--- Start Records for this task ---

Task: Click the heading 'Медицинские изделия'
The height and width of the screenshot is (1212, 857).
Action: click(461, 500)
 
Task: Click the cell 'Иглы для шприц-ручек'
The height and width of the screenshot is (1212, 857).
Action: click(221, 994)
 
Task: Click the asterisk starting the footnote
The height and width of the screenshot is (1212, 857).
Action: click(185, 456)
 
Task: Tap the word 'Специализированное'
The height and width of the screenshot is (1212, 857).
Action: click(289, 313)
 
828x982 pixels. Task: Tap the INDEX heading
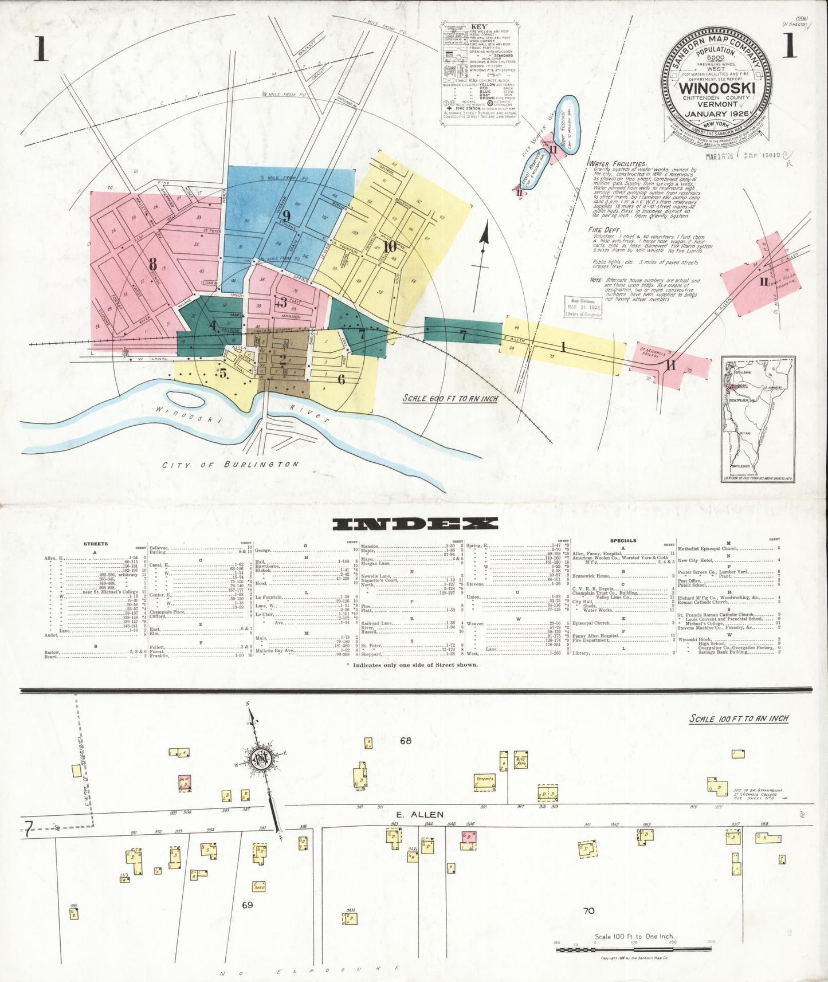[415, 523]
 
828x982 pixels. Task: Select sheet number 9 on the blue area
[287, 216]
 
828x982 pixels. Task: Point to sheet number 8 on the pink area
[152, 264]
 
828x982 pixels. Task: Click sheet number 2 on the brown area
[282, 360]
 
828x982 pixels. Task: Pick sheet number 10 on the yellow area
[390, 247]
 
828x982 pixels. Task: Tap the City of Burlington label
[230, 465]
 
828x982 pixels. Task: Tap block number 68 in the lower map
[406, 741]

--- End Records for this task ---
--- Start Records for this task ---

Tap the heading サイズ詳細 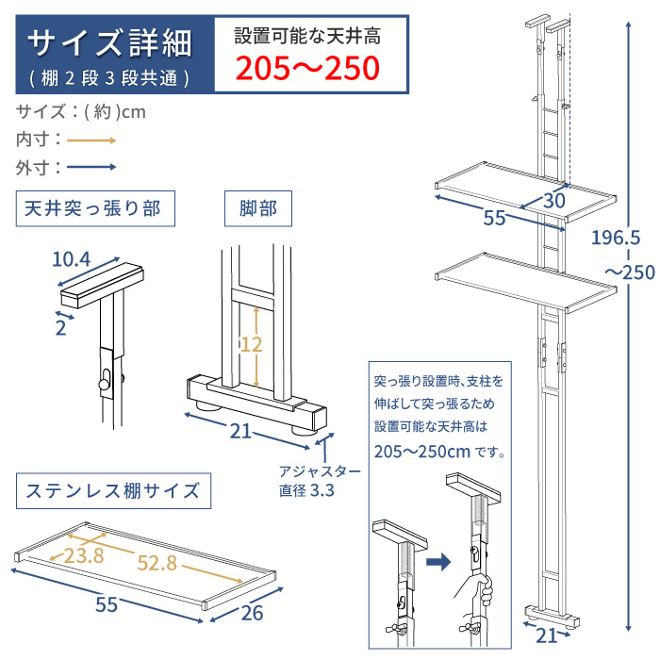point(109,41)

--- End Records for this task ---

Required work | From the entries above, pull out each line that contains the string "sheet". Case counts.

Correct output |
828x982 pixels. Task: Select sheet number 9 on the blue area
828x982 pixels. Task: Point to sheet number 8 on the pink area
828x982 pixels. Task: Click sheet number 2 on the brown area
828x982 pixels. Task: Pick sheet number 10 on the yellow area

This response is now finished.